REQUIRED TASK: Copy the passage from the marriage newsletter below word for word, beginning at the words "I would like" and stopping after the words "of our society.".

EXTRACT PROVIDED:
######

Issue #95 -------
December 31, 2003
There is no more lovely, friendly and
charming relationship, communion or
company than a good marriage.
Martin Luther (1483-1546)
On the 16th of December I sent a special request to the readers of these Reflections. A brother from Texas had written me seeking advice on a situation he was facing regarding marriage and the law of the land. A man and woman had both previously lost their spouses. This couple desired to marry, but by doing so they would lose "a goodly portion of their retirement pensions." May this couple simply make a vow to each other, with God as witness, to be married to one another and it be regarded by God and man as legal, or must they secure a marriage license before they are regarded by God and man as truly married? If they live together as husband and wife, having sexual relations with one another, without the benefit of a public ceremony and a certificate of marriage, are they just "shacking up" and committing fornication? If they profess to be married to one another to their friends and family, for the enjoyment of certain privileges, but deny being married to each other in the presence of others for the sake of some financial gain, does this constitute intent to defraud? These are essentially the questions that were posed to you two weeks ago.
I would like to commend you for your overwhelming response to this ethical and moral dilemma. Over 70 of you shared your reflections with me, and almost all of your emails showed that a lot of thought and study of Scripture had been put into your evaluation and conclusions. Some of you stated that you also have faced similar situations in your own ministries. This is apparently more than an isolated circumstance, but an increasing challenge to some in their later years who face financial setbacks when seeking to comply with the laws and customs of our society.
A retired judge from Texas offered some advice that needs to be shared early on in this discussion. He wrote, "While we ponder this matter, I would offer you a suggestion. You might want to include a disclaimer such as: 'The following are simply observations from a number of concerned people and do not constitute legal or financial advice.'" I happen to think this is sound advice. Thus, I want to make it very clear: I am not an attorney, thus nothing I write in this issue of Reflections should be regarded as legal advice. My comments will fall under the umbrella of moral, ethical and spiritual advice, based upon my study and understanding of the Word of God. They are personal convictions; they do not constitute binding legal or financial advice. Any remarks made by the readers, and quoted herein, are entirely their own and do not necessarily reflect the thinking of others associated with this publication.
A highly respected leader in the church, also from Texas, shared another concern with me. He cautioned, "Be careful that this is not a ploy of Satan seeking to neutralize your awesome effectiveness in your Reflections ministry. I'm sure that on a case by case examination you would lean toward God's amazing grace, as I would, but be careful when someone tries to get you to paint with too broad a brush concerning a question such as this. The one thing which makes your ministry so powerful is that to thinking people (liberal or conservative) your appeal simply to the Scriptures, regardless of traditions or traditional interpretations, makes us really think. I fear this question is so loaded with permissiveness that it's going to be hard for anyone to draw the line anywhere once you start down that road. Don't take the bait! I can just hear some of the 'conservative' brethren, with their 'See where this is all heading!' mentality, using this against you. I love and appreciate you more than you can possibly know!"

######

DATA LINES:
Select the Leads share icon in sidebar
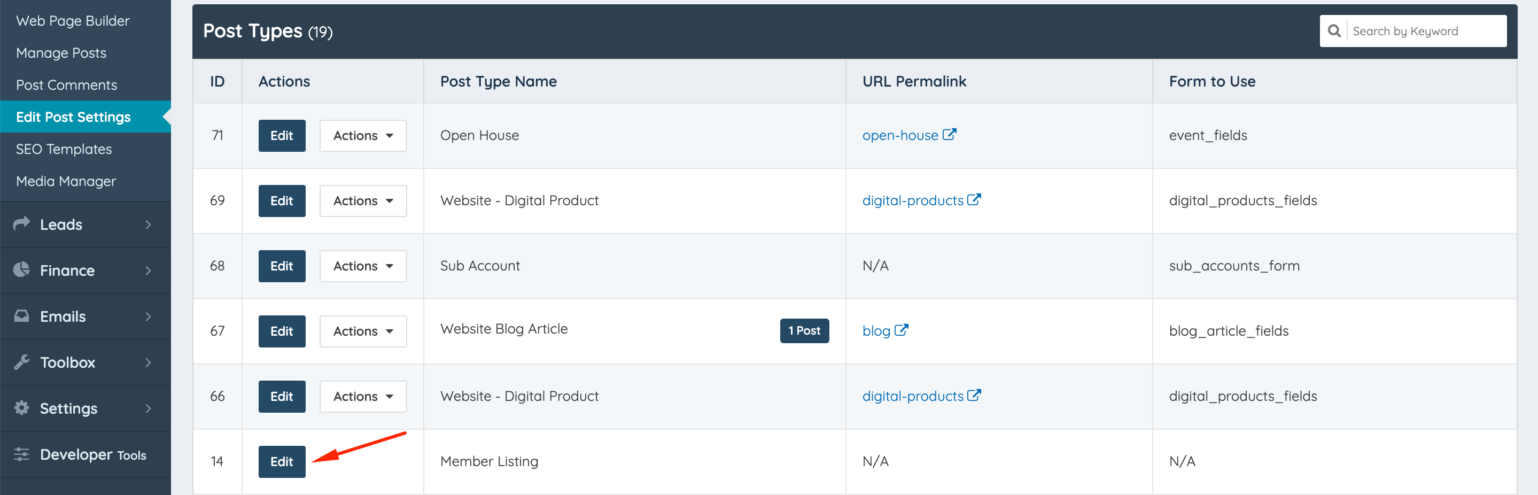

######

COMPLETE RESPONSE:
I would like to commend you for your overwhelming response to this ethical and moral dilemma. Over 70 of you shared your reflections with me, and almost all of your emails showed that a lot of thought and study of Scripture had been put into your evaluation and conclusions. Some of you stated that you also have faced similar situations in your own ministries. This is apparently more than an isolated circumstance, but an increasing challenge to some in their later years who face financial setbacks when seeking to comply with the laws and customs of our society.